This game could be remembered for the third quarter when 47 points was scored. The third quarter of the calendar? No big deal, really. Happens in the NBA all the time.
Let’s just begin our saga there. Layton Rabb tossed a screen pass to Carter Tatsch, and Carter, who likes space better than John Glenn did, won the Dawg race, and it was a 62-yard touchdown, his third score of the night, his season and career. It was 21-21.
Burnet’s Derek Kiser, who had thrown five TD aerials a week ago in a monumental win over Liberty Hill, matched that in Llano. He went five yards to Cameron Langley with 8:32 left in the score-at-all-cost period. “The offensive line blocked their butts off,” observed Kiser, who would go 21-of-26 for 392 yards—of the 553 his bunch bunched together for the evening.
Under a minute after the go-ahead six, Blayne Parisher intercepted a Rabb pass and returned it 27 yards to the Jackets’ 28. Langley reached the end zone on an 18-yard sprint.
This was the same Burnet team which a couple of weeks ago looked like it had as much chance to make the playoffs as King Kong did of getting the blonde to go to the prom with him. The Bulldogs had lost their first two district games (for a 2-5 overall mark) and were down 14-0 to Liberty Hill after a quarter. The (then 5-2) Panthers powered their way to a 44-36 loss.
Now Burnet is the best 2-2 district team Dave Campbell ever met.
“The kids had every reason to hang their heads,” first-year coach Kurt Jones declared concerning the 0-2 start in 8-AAA, “but they went back to work, got a huge victory last week, and it carried over to this week.”
41 seconds after that last score, Jeremy Ayers jumped the route of a Rabb pass and galloped 38 yards for a touchdown and a 41-21 advantage. That’s three TDs in two minutes and 33 seconds.
Rhett Brooks, playing his final game at Llano Stadium, sculpted a signature moment. Rhett is Carter Tatsch with power. He barreled his way down the left sideline for a 57-yard run to paydirt.
“He’s a stinkin’ warrior,” said an emotional Slaughter, who can write my copy anytime he wants. “I miss him already. He’s one of those kids you love, love coaching.”
“Brooks could be lined up any place and do great things,” offered Jones.
The Bulldogs, which flunked clock management, needed two plays to go 68 yards. Cory Cavender for 22 on the ground, Kiser to Cavender for the remaining 46. It was 48-27.

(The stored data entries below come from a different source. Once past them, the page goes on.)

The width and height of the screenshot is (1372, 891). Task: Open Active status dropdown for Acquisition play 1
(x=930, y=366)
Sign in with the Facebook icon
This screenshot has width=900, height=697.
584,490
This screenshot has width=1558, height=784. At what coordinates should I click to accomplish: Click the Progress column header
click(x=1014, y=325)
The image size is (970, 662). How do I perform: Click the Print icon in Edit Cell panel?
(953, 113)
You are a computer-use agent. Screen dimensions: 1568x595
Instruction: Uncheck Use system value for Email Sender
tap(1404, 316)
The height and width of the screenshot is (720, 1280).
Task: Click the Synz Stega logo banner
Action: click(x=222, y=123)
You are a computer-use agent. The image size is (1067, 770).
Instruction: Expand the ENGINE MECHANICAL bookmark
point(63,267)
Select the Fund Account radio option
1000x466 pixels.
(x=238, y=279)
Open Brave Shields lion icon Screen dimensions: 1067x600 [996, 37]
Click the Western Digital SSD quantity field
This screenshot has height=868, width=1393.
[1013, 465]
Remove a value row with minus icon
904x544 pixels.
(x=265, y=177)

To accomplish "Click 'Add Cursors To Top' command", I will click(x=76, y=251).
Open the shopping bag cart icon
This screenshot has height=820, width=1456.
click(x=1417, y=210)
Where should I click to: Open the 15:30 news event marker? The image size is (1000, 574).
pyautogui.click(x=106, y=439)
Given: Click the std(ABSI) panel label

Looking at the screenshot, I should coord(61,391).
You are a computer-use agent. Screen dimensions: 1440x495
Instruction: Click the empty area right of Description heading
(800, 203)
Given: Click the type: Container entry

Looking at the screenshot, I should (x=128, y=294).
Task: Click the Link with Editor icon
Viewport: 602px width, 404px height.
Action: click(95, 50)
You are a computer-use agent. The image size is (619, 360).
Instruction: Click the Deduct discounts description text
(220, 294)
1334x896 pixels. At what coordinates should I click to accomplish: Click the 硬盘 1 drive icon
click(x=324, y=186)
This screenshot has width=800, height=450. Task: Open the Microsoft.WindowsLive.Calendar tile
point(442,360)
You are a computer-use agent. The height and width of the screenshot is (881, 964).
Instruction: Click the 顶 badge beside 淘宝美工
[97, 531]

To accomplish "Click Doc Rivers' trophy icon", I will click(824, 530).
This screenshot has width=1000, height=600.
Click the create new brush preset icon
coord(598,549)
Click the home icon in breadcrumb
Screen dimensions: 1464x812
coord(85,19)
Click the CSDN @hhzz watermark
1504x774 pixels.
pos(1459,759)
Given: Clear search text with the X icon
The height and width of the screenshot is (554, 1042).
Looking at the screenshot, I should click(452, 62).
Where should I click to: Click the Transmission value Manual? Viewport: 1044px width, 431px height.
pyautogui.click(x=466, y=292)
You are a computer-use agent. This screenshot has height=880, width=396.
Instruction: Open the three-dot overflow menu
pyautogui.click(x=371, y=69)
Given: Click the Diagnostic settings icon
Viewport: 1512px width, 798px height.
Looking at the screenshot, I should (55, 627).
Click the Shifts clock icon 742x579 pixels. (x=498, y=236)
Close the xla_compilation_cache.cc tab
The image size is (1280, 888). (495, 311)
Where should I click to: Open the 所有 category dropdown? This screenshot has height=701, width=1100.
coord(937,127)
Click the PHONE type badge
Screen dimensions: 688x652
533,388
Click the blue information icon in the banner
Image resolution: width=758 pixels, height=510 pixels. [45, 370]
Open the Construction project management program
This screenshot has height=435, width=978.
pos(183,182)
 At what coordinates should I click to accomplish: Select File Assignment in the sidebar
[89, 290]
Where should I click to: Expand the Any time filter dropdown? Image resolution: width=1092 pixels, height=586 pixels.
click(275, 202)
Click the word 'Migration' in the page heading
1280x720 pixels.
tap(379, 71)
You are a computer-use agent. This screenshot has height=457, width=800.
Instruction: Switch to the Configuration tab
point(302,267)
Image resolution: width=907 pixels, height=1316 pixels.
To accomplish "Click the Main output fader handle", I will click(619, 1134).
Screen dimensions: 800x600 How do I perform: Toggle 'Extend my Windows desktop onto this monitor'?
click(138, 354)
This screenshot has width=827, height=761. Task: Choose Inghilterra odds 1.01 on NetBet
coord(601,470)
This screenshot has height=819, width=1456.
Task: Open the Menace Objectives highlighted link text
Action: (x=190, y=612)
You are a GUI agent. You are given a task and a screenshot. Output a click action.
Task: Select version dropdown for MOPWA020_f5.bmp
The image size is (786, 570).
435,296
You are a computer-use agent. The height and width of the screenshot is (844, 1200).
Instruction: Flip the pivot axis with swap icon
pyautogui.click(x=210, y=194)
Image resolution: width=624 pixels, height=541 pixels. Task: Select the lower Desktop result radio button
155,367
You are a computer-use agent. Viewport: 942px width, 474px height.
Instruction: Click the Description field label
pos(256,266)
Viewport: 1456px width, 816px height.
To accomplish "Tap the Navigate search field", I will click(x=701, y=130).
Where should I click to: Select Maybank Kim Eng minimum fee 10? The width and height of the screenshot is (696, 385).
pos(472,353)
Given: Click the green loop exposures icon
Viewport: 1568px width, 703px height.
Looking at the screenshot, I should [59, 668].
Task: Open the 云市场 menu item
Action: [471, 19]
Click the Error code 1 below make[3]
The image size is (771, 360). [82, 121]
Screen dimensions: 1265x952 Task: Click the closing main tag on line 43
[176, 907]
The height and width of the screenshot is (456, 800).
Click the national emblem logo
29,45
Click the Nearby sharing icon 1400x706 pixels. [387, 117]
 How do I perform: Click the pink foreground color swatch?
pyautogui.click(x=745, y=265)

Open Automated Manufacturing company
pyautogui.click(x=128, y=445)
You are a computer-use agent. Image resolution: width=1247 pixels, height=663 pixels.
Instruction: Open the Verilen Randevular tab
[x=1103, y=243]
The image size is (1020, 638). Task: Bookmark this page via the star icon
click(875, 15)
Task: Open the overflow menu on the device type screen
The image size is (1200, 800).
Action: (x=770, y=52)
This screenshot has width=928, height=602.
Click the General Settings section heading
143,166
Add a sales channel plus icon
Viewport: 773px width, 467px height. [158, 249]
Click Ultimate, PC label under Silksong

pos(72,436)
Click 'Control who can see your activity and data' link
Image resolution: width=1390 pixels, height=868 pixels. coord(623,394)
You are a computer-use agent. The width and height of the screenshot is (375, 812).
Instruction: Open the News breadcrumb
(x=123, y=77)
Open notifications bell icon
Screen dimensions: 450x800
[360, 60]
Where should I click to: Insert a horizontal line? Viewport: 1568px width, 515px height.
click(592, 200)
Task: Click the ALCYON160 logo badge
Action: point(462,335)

“We didn’t tackle,” lamented Llano defensive coordinator Clint Easley. “Maybe it was team speed; they were able to exploit some of our weaknesses.”
Back on offense, Tatsch, irritated by my previous comment, gobbled up 45 yards on two carries, and Layton lofted the ball to Matthew Center in the end zone. Center made a super catch for a 20-yard score. “Rabb trusts me,” Matthew mentioned. “I adjusted and kept my feet in bounds.”
And that’s how 21-14 at intermission becomes 48-34, 12 minutes later.
Burnet, of course, wasn’t done. Trenton Hafley went on a 61-yard waltz for the first of the last two touchdowns. The Bulldogs, playing as if the spirit of McGee and Shipley was hovering over them, had completed a remarkable seven-quarter, Friday-to-Friday run, believing that from the abyss they might actually first-down their way toward December.
And Llano is left to ponder a tortuous night, a 10th consecutive loss to its neighbor and rival, and no answers could possibly surface in minutes or hours.
The seniors, even though this game had been painful, stayed around for conversation and picture-taking before they walked off the Llano Stadium gridiron for the last time.
Slaughter, who embraces energy and soul like Hemingway embraced sentences, hates losing worse than Patton, but he shut that door momentarily and reminisced about the Graduates of ‘13: “I’m going to enjoy them to death; they are special kids. I’ll be sad when they’re gone.”